Trade Barriers Going Up Around the World

By David L. Brown

Protectionism is rising as nations struggle to protect their economies in the face of a growing crisis. According to the Financial Times today, Mexico has announced it will place new tariffs on $2.4 billion worth of U.S. products. The action came in response to the cancellation of a pilot program to allow Mexican tractor-trailers to travel over U.S. highways.

According to the FT story, the targeted list is expected to include “politically sensitive” agricultural products. Under the North American Free Trade Agreement, cheap American corn and other farm produce flooded our southern neighbor, forcing millions of subsistence farmers off the land. Many moved to Mexico City and other population centers, causing urban decay and poverty to spread. Others migrated North as illegal aliens to seek jobs in America.

As the specter of famine looms over the world as a result of dwindling food resources, greater demand, and high costs, we can expect more nations to take protectionist actions. Already a number of Asian countries have banned exports of key foodstuffs such as rice. The intent is to assure enough food for domestic consumption, but the result is to reduce the amount of food available in world markets. In effect this constitutes hoarding at the national level.

What we are witnessing is the unwinding of so-called Globalization, a return to a world economy enmeshed in a tangle of trade barriers and protectionism. That bodes extremely ill for nations that rely heavily on exports and whose revenue streams could dry up as trade barriers rise. Ironically, it is also bad news for nations that rely on imports, particularly of food. It seems there can be no winners. Many poor nations are already facing potential famine and actions that raise the cost of food will only fan those flames.

The dream of Globalization advocates may have been misguided, and in fact I believe it was unwise to assume that all nations could enter into international trade as equal participants. However, having gone down that road, if many nations begin to make U-turns toward new isolationist models it will create chaos.

The world is experiencing a “perfect storm” of colliding factors, including the pressure of over-population, collapsing economies, resource depletion and climate change. No matter where you look there are serious problems that need to be addressed, and yet no resources are available with which to do so. At this time of greatest need, most of the world’s nations are essentially bankrupt.

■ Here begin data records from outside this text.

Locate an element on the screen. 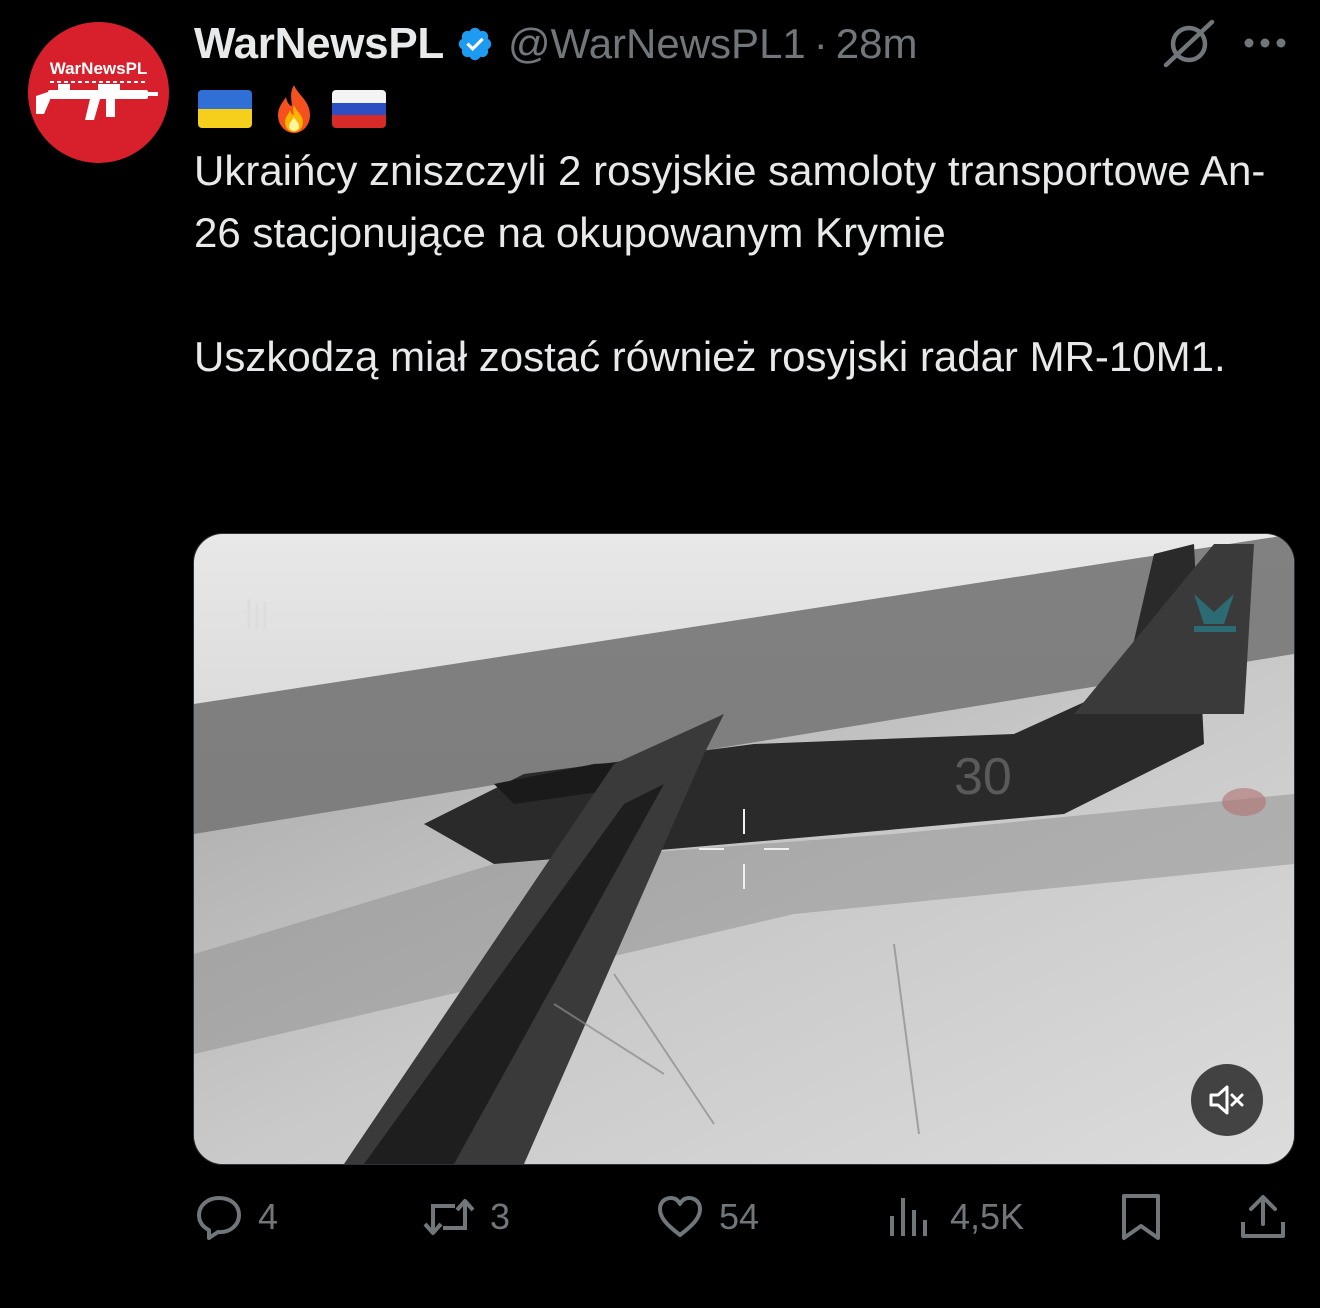 Image resolution: width=1320 pixels, height=1308 pixels. fire-icon is located at coordinates (294, 109).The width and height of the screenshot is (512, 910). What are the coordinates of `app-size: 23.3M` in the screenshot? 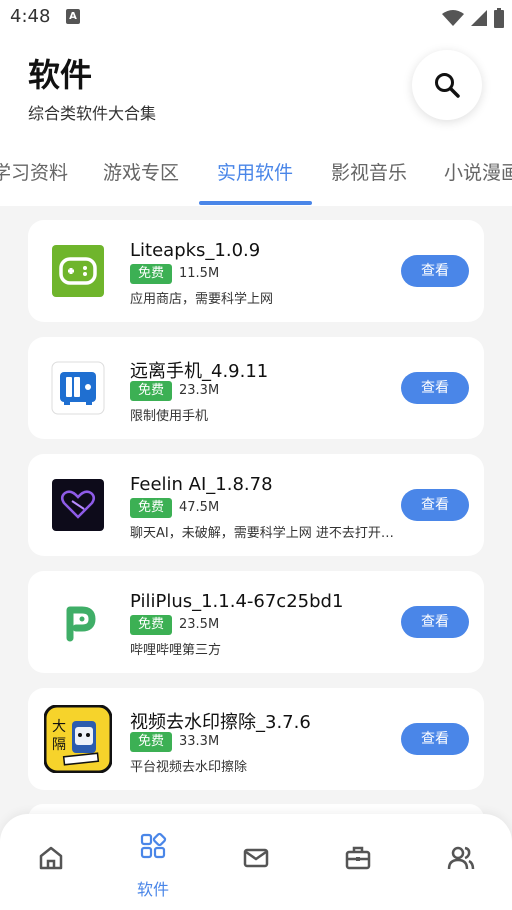 It's located at (200, 390).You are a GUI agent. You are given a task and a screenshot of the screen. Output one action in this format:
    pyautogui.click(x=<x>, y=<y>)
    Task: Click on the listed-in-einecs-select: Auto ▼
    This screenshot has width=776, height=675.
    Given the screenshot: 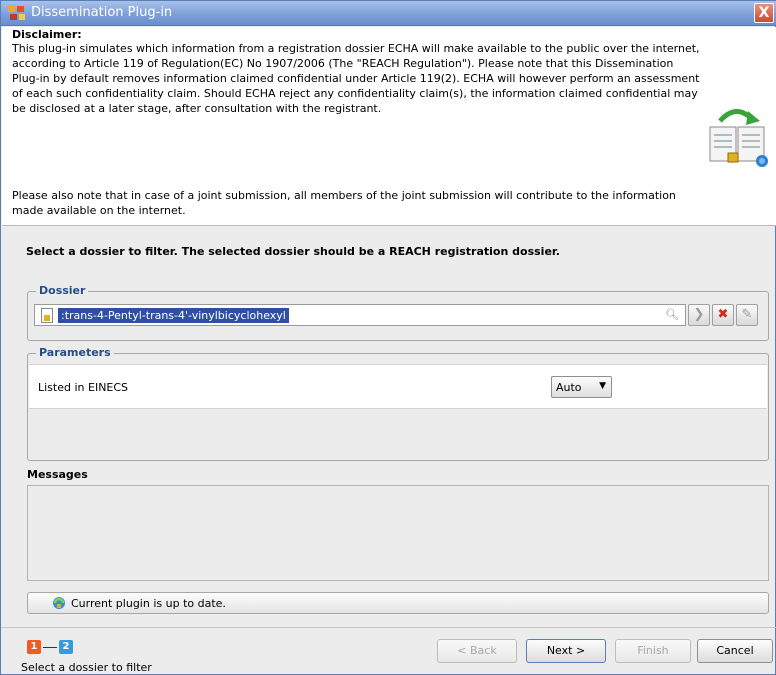 What is the action you would take?
    pyautogui.click(x=582, y=387)
    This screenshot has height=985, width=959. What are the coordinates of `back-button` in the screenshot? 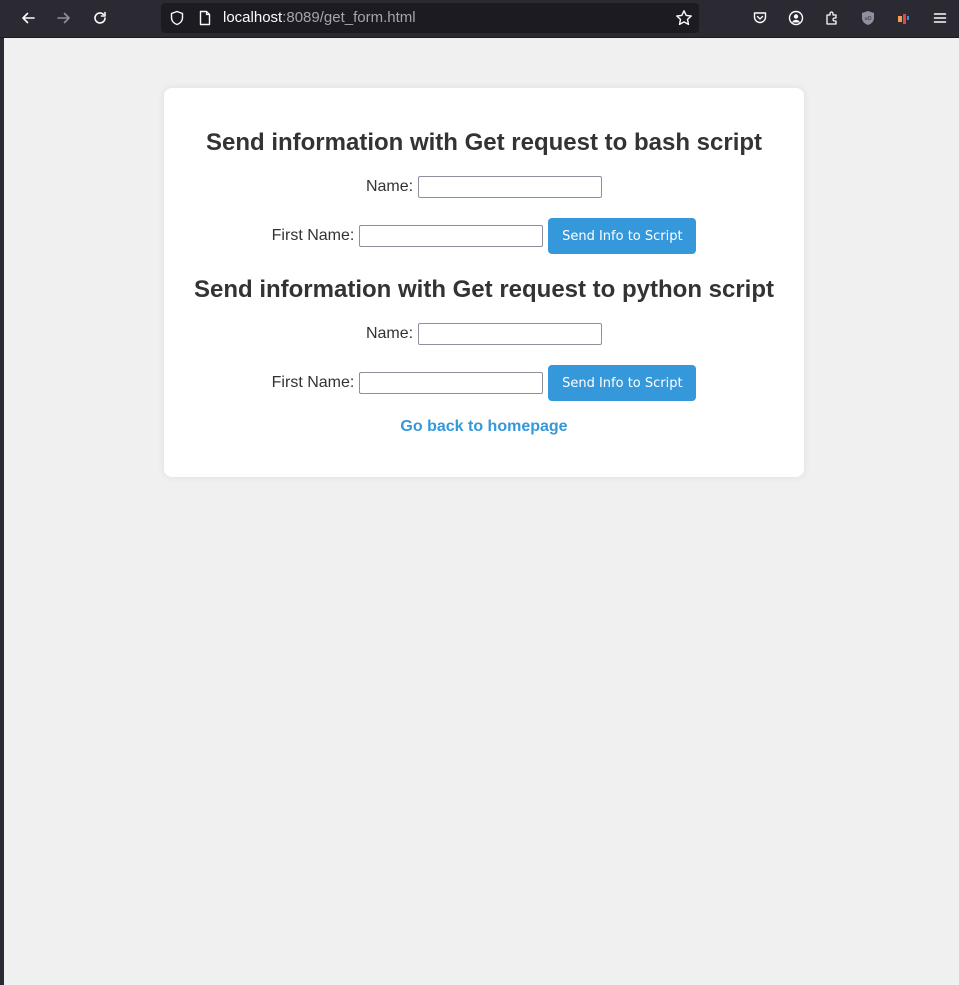 It's located at (28, 18).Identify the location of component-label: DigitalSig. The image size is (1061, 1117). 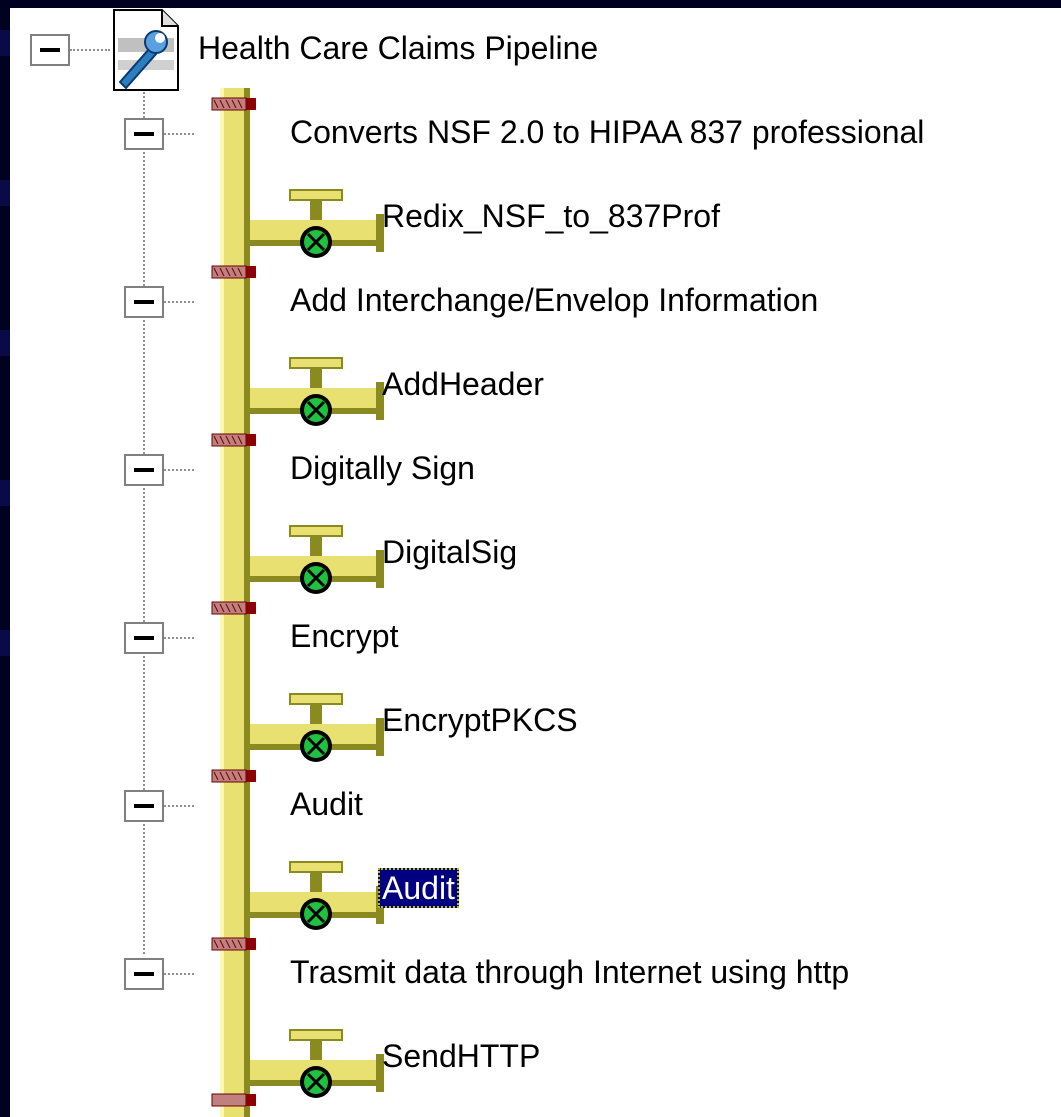
(450, 552).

We are like people trapped in a house with fires breaking out in every room,  no fire extinguishers at hand and the local fire department on strike.

Like the governments of other nations, the U.S. has been culpable in this, through such actions as placing limitations on bail-out money stipulating that the funds must be spent on products made in  the U.S.A. While such knee-jerk actions seem reasonable and patriotic on the surface, they are seen by our trading partners for what they are: Old-fashioned protectionist trade barriers.

At the heart of the dispute with Mexico are similar factors, with the Teamster’s Union raising a stink about the perceived competition from non-union Mexican drivers. It has been claimed that Mexican trucks are unsafe, and yet studies have shown that in many cases American trucks are even less so.

The spread of protectionism is just one aspect of the overwhelming tide of change that is taking place in  the world. Things will never again be like they were, and there is little reason for optimism about the direction in which we are heading.